-- The tasks --
#1 Answer these from the desktop discussion:
(a) Which KDE launcher acts the same as the Unity launcher but runs full screen?
(b) What did the shell in Gnome 3 receive, according to the text?
(c) What year does the text suggest for the desktop metaphor instead of OSX/95?
#2 Duplicate everything in the desktop discussion from "I've had a lot" down to "full screen version.".

There's obviously a few things that have come since that have improved upon it (eg quick search in the start menu / launcher, and the way how Linux better groups applications in it's launchers than Windows does in it's start menu) as well as mistakes made since (Windows quick launch start menu tool bar being one prime example). But for me, Microsoft really did create the design concept of optimal working environment.
Obviously this is just my preferences - many would disagree. But I think the reason why there are so many variations on the Windows 95 desktop is because many people feel like myself in that it's a paradigm that works extremely well for them too.
I've had a lot of people have good experiences with the Unity launcher. It is highly divisive from anything else on the market (it is a search frame always with filtering tabs) but does its job nicely. Homerun from KDE acts the exact same, except it is a full screen version.
>I for one think it's time we saw bold and ambitious attempts at changing the desktop.
I'd ask what problem we're trying to solve. I think desktops should be out of the way. I don't really use "a desktop" for anything. I just need a way to launch and switch between applications, and that's a solved problem in my opinion.
The problem though is getting rid of the desktop would not go down well with the majority. you'd need a way of proving that you can still make multi tasking painless. Currently a desktop environment means I can resize and arrange windows to allow me to work with multiple apps.
One idea is have some sort intelligent system for deciding how much screen real estate is needed for each app and how they can be grouped and arranged into sensible workspaces.
The shell in Gnome 3 is arguably also a departure from win9x/osx desktop paradigm (it took some ideas from the latter, but it went in a direction different enough that I consider it its own different thing). It received quite a bit of backlash.
You say this as if nobody else out there is attempting to really radically change the desktop, which isn't true. Lots and lots of distributions and platforms are — you're provably just not familiar with them (not a swipe at you at all, by the way, but it goes to show that these things don't always catch on like wildfire). Also, re:desktop metaphor dating back to OSX/95, try 1984 and the original Mac and shortly thereafter windows 1.0 :p. (or really, Doug Engelbart some years before all of that!)
A sense of (generally well-regarded) design direction made by professional designers. Familiarity to Android users. Not reinventing the wheel and doing a worse job at it.
> And why a whole custom distribution, instead of a desktop environment?
It's easier to make an integrated desktop if it isn't distribution agnostic. This way you can easily depend on distribution-specific stuff like which version of Wayland it has, depend on systemd, PulseAudio, which package manager it uses, what font settings it has, which GPU drivers it uses. If you make this a desktop environment instead of distribution, then you need to make it work with a far more diverse set of variables, which I think is undesirable when you're starting out (or even in general).
Your first reason is a bit condescending. KDE Plasma, Unity, Elementary, etc. all have clear design guidelines, and are all made by professional designers. They are not any less professional because you disagree with their choices / reasoning, and it's not clear that what makes Material Design work on mobile will translate well to the desktop at all.
I agree, and the reason is mainly lack of good design tools on Linux. It wouldn't take much though, perhaps there will be a Qt based design tool in the near future which will have a Linux port, and we'll see more designers (especially web designers) moving over.

-- Source material --
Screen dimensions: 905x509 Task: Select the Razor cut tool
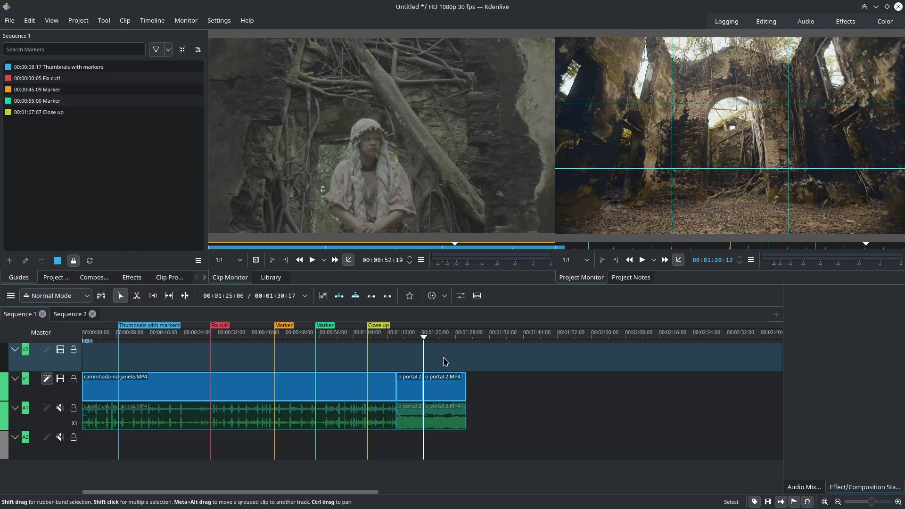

-- Responses per task --
#1
(a) Homerun
(b) Quite a bit of backlash
(c) 1984

#2
I've had a lot of people have good experiences with the Unity launcher. It is highly divisive from anything else on the market (it is a search frame always with filtering tabs) but does its job nicely. Homerun from KDE acts the exact same, except it is a full screen version.